Fast-food workers in the US went on a 24-hour strike to protest low wages. The Unions want a federal minimum wage of $15 an hour and the Senate is proposing to increase it to $10.10, a move backed by President Obama. Unfortunately, it hardly has a chance of success because the Republican dominated House of Representatives will most likely shoot it down.
Real wages have declined in the third quarter for both men and women, and are down by 3.2% since Obama took office. This is part of a longer term trend where technological change, international trade and the decline of unions have put downward pressure on wages. Moreover, raising the minimum wage increases prices and lowers job creation, both unpleasant prospects for a struggling economy. The long terms fix is investing in skills and productivity, and that is what American policymakers have to focus on.

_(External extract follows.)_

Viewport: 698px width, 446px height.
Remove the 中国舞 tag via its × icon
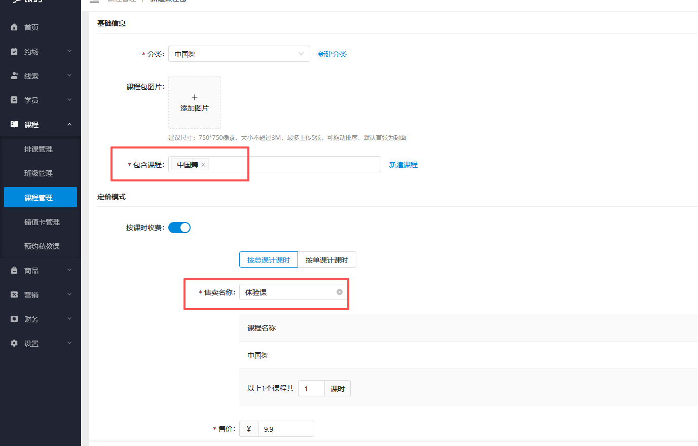point(203,164)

The US unemployment rate fell to 7.0%, a five-year low. Critics counter that this number understates unemployment because it does not take into account falling labor participation rates. The Federal Reserve has set a threshold of 6.5% as the unemployment rate when it will start considering a hike in interest rates. The Federal Reserve continues to stay in a bind. If it increases rates it might push the unemployment rate back up but at some point it has to start normalizing its monetary and stop pumping such a gargantuan amount of money in the economy.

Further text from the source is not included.